But Movita continued. ‘And there’s somethin’ else I expect you’d like to know ‘bout.’
‘What’s that?’ she asked, though her feet kept moving her to her office. Movita followed her and stood just inside the doorway while Gwen sat down at her desk. She could feel the gin, behind the drawer front next to her left leg.
‘Well, I know what caused Spencer to go berserk. I heard all about it.’
The Warden looked at her. ‘I’m interested,’ she said, and meant it. It had been a disappointment to see the new, highly visible inmate so out of control. Perhaps she’d been taunted, or worse. ‘What was it about?’
Movita crossed her arms and leaned back against the door. ‘She had provocation.’
Warden Harding gave her a skeptical look. ‘Movita …’
‘Warden, I ain’t excusin’ it. You know I ain’t. But she’s just a kid and it was a terrible thing for her.’
‘Okay Movita, I believe you,’ the Warden said, folding her hands on her desk and putting the thought of a drink firmly out of her mind. ‘Tell me.’
‘She met with her lawyer and apparently one of the other women heard mostly everything,’ Movita began. ‘She said the man was very good-lookin’, wearing a suit and a shirt that was starched and ironed so stiff it looked like it could cut his neck and wrists. But he was also stiff and mean lookin’ too. Well, it seems he wasn’t just her attorney. He and Spencer was engaged, and he comes here and breaks the engagement. He tells her he can’t be involved with no convict ‘cause a his family and his position so he’s breakin’ it off.’

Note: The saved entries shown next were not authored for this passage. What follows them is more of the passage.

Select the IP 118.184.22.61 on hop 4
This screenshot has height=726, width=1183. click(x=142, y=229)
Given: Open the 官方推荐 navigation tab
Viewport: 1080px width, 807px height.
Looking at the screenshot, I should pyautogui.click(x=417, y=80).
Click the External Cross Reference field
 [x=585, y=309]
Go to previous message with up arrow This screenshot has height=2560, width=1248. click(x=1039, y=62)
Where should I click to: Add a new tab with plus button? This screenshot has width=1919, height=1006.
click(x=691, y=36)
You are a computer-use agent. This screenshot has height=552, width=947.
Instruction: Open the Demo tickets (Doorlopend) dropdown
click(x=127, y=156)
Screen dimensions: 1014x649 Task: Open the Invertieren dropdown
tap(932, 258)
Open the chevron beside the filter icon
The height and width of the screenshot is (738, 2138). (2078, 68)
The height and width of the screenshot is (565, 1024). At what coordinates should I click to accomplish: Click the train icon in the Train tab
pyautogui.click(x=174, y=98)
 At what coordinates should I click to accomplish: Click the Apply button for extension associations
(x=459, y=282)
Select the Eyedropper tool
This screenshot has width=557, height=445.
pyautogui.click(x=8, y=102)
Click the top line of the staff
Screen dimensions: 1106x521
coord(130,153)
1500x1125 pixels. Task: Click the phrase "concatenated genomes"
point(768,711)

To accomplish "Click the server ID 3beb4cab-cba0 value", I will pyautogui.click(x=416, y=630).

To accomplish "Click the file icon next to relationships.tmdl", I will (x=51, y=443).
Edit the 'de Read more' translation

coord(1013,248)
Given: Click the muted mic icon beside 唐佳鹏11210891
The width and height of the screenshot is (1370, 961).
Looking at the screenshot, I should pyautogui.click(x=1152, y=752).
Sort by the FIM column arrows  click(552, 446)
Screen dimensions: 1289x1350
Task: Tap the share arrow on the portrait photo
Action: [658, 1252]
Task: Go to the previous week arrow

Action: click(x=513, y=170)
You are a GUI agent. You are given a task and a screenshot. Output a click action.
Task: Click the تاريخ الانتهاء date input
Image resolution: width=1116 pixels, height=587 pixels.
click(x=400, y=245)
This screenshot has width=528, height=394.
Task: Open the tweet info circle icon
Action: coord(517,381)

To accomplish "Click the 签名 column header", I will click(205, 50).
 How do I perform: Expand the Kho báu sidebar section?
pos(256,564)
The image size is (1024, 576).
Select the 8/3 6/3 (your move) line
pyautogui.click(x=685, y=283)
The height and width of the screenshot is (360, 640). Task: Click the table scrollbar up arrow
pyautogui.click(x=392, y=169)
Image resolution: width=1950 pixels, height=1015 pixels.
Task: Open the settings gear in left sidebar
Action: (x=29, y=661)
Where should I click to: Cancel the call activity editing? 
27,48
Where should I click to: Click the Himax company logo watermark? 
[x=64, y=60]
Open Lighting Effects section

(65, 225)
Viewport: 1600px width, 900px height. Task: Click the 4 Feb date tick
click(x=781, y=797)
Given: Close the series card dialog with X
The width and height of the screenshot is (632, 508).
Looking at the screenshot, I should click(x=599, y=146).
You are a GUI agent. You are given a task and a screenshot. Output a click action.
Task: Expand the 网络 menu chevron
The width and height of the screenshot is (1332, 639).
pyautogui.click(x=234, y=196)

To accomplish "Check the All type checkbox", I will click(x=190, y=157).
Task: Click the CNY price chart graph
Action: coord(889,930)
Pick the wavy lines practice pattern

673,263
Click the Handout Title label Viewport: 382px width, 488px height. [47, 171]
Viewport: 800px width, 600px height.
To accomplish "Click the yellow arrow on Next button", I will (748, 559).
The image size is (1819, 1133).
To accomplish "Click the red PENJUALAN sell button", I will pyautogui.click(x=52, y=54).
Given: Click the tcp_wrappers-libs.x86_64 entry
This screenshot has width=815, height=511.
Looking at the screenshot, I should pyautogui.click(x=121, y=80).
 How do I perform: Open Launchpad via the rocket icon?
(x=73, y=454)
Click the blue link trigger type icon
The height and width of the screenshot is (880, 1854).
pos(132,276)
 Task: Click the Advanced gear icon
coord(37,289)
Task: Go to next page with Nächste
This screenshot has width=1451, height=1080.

Gwen Harding shook her head. ‘Bad timing, I’d say. They love to kick you when you’re down.’
‘But there’s more,’ Movita added.
‘Go on.’
‘Well, Jennifer’s sayin’ to him, “but you know I didn’t do nothin’ except what you said I should do.” Or somethin’ like that. I didn’t hear the whole rap, but it sounded like she took the fall for him, or someone else.’
The Warden sat very still, biting her lower lip. Her eyes were staring across the room. She was thinking. How many, what percentage of women were imprisoned because of their involvement with men? Far more women’s lives were destroyed by men than the opposite, she thought. Maybe that was painfully obvious. But why? The women were often smart, clever women, women with jobs and children, educated women, women who should know better. Even in her own life she’d …
‘Anyway, he left and she got twisted.’
‘Did she love him, you think, Movita?’ Gwen asked.
‘How can we know that? But if I had to guess, I’d say she did. She don’t seem the kinda girl to get hooked up with someone she don’t love.’ Movita opened the door. ‘She didn’t have no fight over the TV show they was watching or nothin’ like that. She just went crazy.’
Gwen nodded and Movita left her alone.
She fully intended to write up a report for the file on Jennifer Spencer. That was what she always did when an inmate went into the SHU. It would, of course, affect Spencer’s time and parole. After Movita’s news she thought that maybe she should forgo the report. This was all disturbing, and the JRU call, and her drunken incident were all on her mind at once. Hadn’t she been granted another chance? She’d never been tempted to hush up an incident before. Was she being a more responsible person or was she disintegrating? She wasn’t sure.
The Warden had to call the people at JRU. No hurry on that one. She’d eat her junk food and take a look at Spencer’s file, then she’d make the phone call. There would be plenty of time, once JRU took over, for her to jump at their command.
One of the tragedies of prison was that prisoners with relatively light sentences, a year or two, increased their time through breaking rules and bad behavior. She knew that sometimes the women were provoked by others, sometimes they acted out of self-defense and, shamefully, they were occasionally egged on by COs. She’d known a woman who’d started with a twelve-to-eighteen-month sentence and ended up serving nine years because of her troubled reactions to authority. She’d tried to help that poor soul, but couldn’t get through to her. She certainly didn’t want the same thing to happen to Jennifer Spencer. The trouble was, it became a vicious cycle: Every punishment increased the anger and the anger led to worse behavior.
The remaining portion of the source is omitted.